Documentaries

I met a guy the other day who claimed he was employed by the CIA for over twenty years to make fake documentaries. It was the funniest thing. Apparently in order to keep tabs on Latin and South American countries during elections and insurrections they’d send him in with a pony tail and some Bermuda shorts and tell him to get coverage of all the main players. He told me those were the days when you could just blag your way into a coup if you had the right look. He said his angle was the casual one. To walk right in off the street stinking of grass and claiming to be super-simpatico to the cause. Apparently you could do that in the sixties. I will admit that his collection of artifacts was impressive. Lots of photos. Documents with original seals. A signed copy of Carlos Franquis’ book. With great solemnity he told me that it took him twenty years to quit because the money was so good. When I mentioned John Perkins his comments made me laugh. He painted Perkins as a teachers pet to his back of the bus kid. But they were in the same racket.

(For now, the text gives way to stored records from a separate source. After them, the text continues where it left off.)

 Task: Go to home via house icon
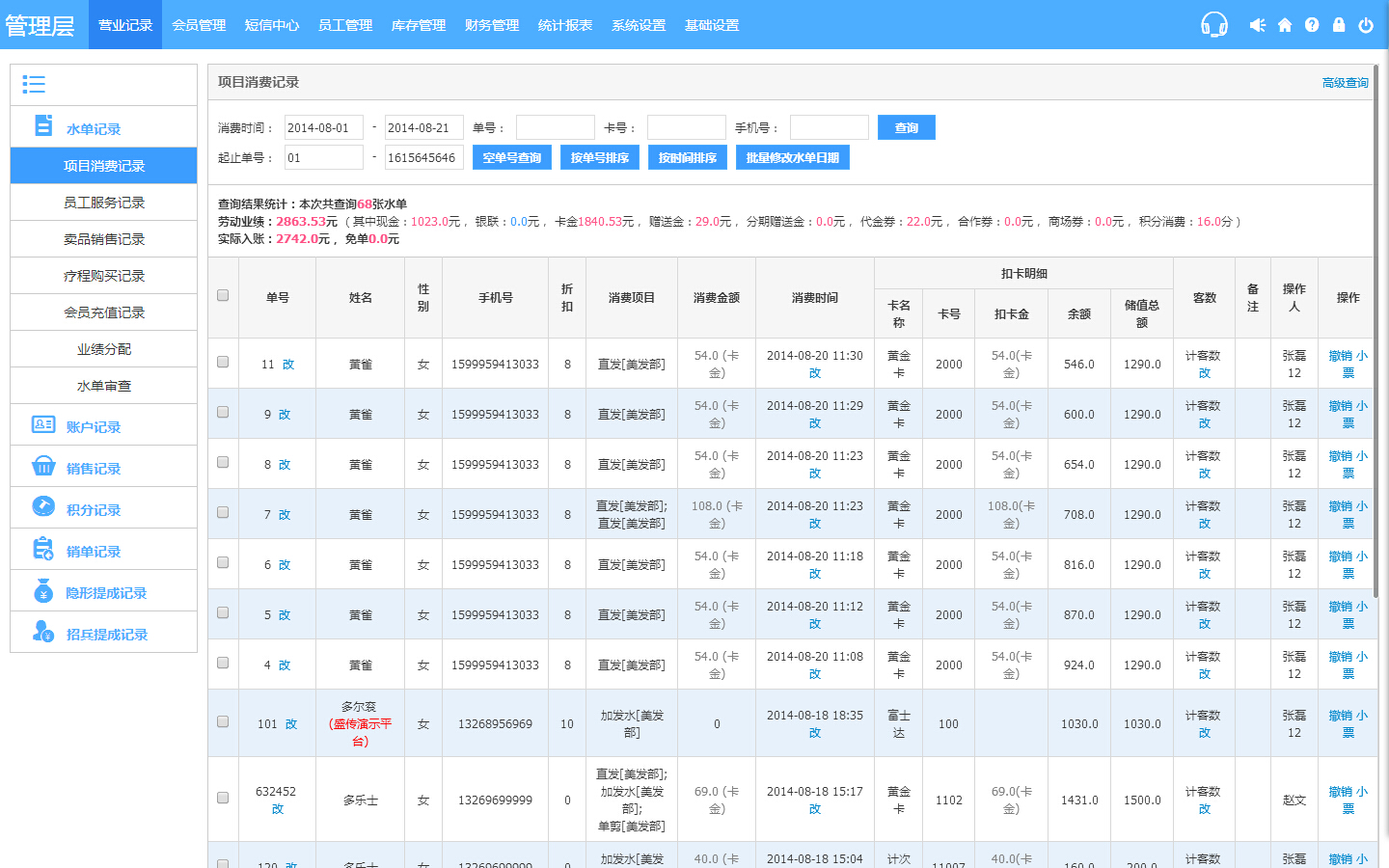pos(1285,25)
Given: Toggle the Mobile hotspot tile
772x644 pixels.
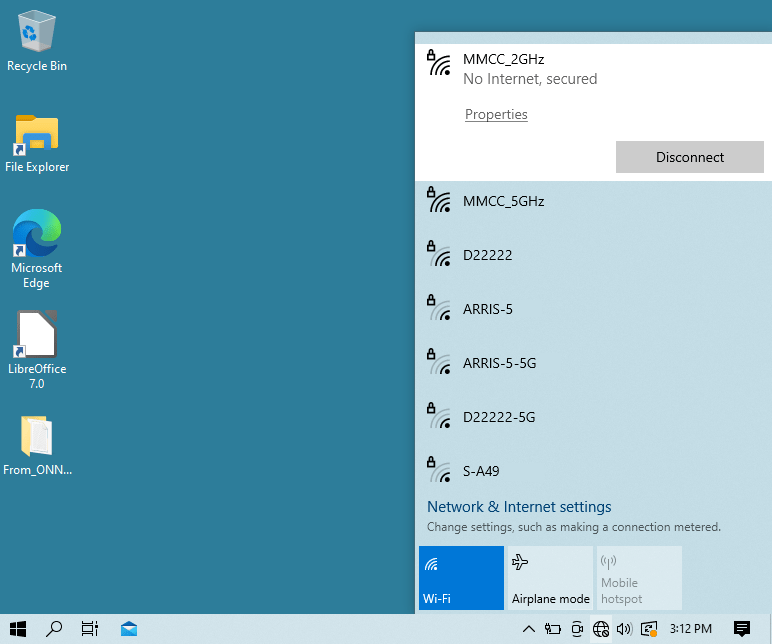Looking at the screenshot, I should point(639,577).
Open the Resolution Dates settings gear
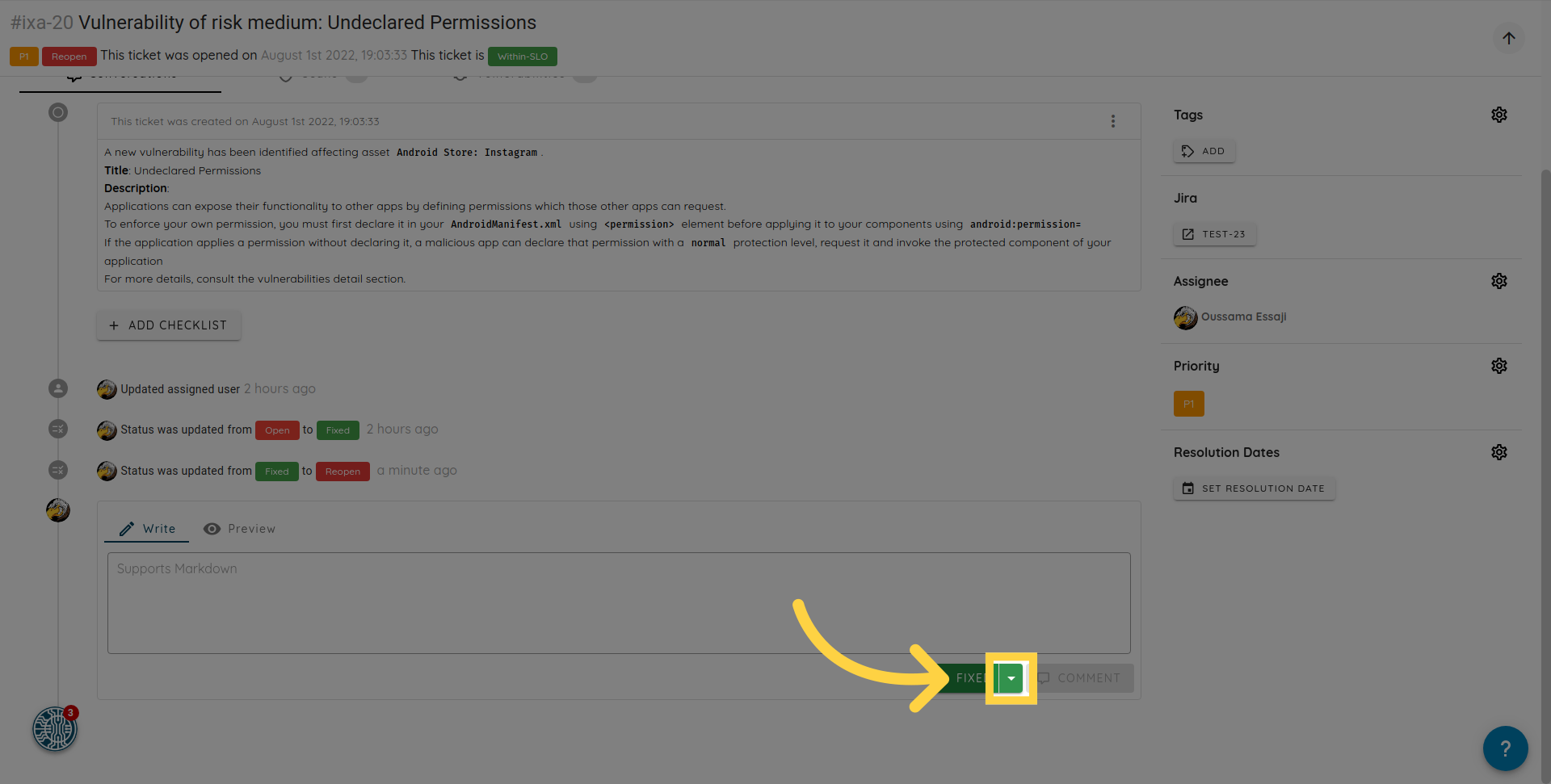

When I first met him it was in an apartment off Houston that looked like Ali Babas cave. It was filled with computer parts and televisions stacked on top of each other. He was just like one of those smoking gun types constantly tinkering with technology and a old pot of chicken soup. He even served me some with some bread from Dean and Deluca that he said he’d salvaged whilst dumpster diving. Every Friday or Sunday he does it in this bright orange biochemical outfit that looks exactly like the one that Marty McFly wears when the Doc gets shot in Back To The Future Part One. When he told me that he’d washed the sour dough only half an hour previously I almost spat out my noodles. But so what, food’s food.